Reliable QoE Prediction in IMVCAs Using an LMM-Based Agent
Round 1
Reviewer 1 Report
Comments and Suggestions for AuthorsThe authors investigate the possibility of predicting Quality of Experience (QoE) for WhatsApp video calls by using network traffic features, specifically PIAT and packet size. They trained and evaluated multiple machine learning models, including Random Forest and their own deep learning-based models (QoENet1D and QoEAE1D), as well as an approach based on a large language model (ChatGPT-4o). The models were tested on a dataset of 720 samples using 10-fold cross-validation, and prediction quality was assessed using BRISQUE, PIQE, and FPS metrics.
My comments on the paper relate to the following points:
- The explanation of the formula 2:
I suggest that the authors explain the meaning of the term dk in the attention equation since the other components (Q, K, V) have already been defined.
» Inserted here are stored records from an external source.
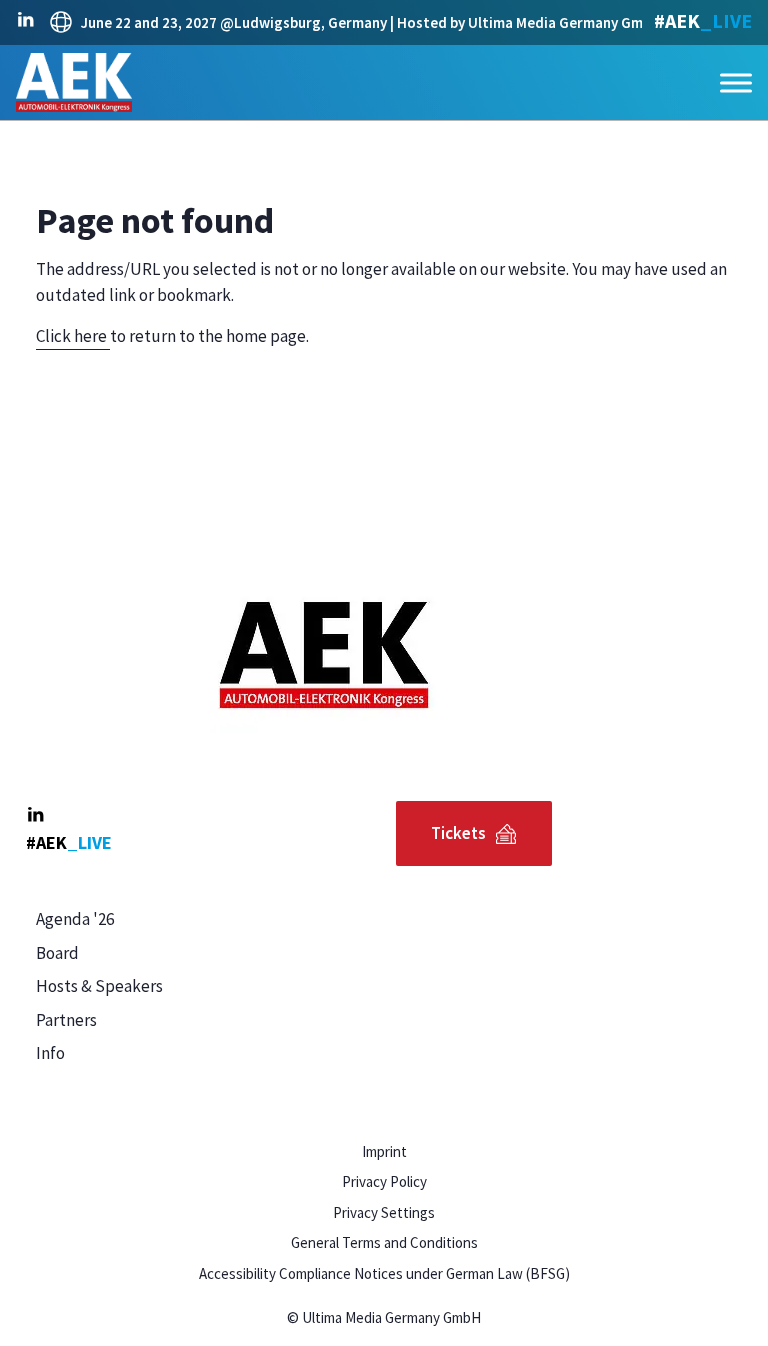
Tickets (458, 833)
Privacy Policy (384, 1181)
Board (57, 953)
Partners (66, 1020)
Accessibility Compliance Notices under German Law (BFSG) (384, 1273)
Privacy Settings (384, 1212)
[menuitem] (204, 920)
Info (50, 1053)
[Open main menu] (736, 82)
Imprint (384, 1151)
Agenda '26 (75, 919)
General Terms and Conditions (384, 1242)
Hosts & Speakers (99, 986)
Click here (73, 336)
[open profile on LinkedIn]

This would help the reader better understand the purpose of scaling the dot product by dk, which is important for the stability of the softmax function
- The conclusion section, which I believe should be expanded for a more thorough discussion.
The conclusion section summarizes the key findings, but it should be expanded to provide a more comprehensive discussion of the approach’s limitations, the models’ contributions compared to existing methods, and the potential applicability beyond the WhatsApp environment. Furthermore, a deeper reflection on the implications of these results for the future development of non-intrusive QoE assessment methods in encrypted traffic scenarios would strengthen the paper.
Author Response
Dear Reviewer,
Thank you for your insightful and constructive remarks. We have carefully considered your feedback and made the necessary revisions in the new version of our manuscript.
To further clarify the changes, we have also included a supplementary PDF file that provides a detailed explanation of the modifications implemented in response to your comments.
We sincerely appreciate your time and effort in reviewing our work.
Warm regards,
The Team
Author Response File: Author Response.pdf
Reviewer 2 Report
Comments and Suggestions for Authors- Line 201 of the article describes the data collection process but lacks detailed explanation of data annotation. For example, how were BRISQUE and PIQE annotated? Were there any subjective factors involved? It is recommended to provide more detailed information to improve the credibility and reproducibility of the results.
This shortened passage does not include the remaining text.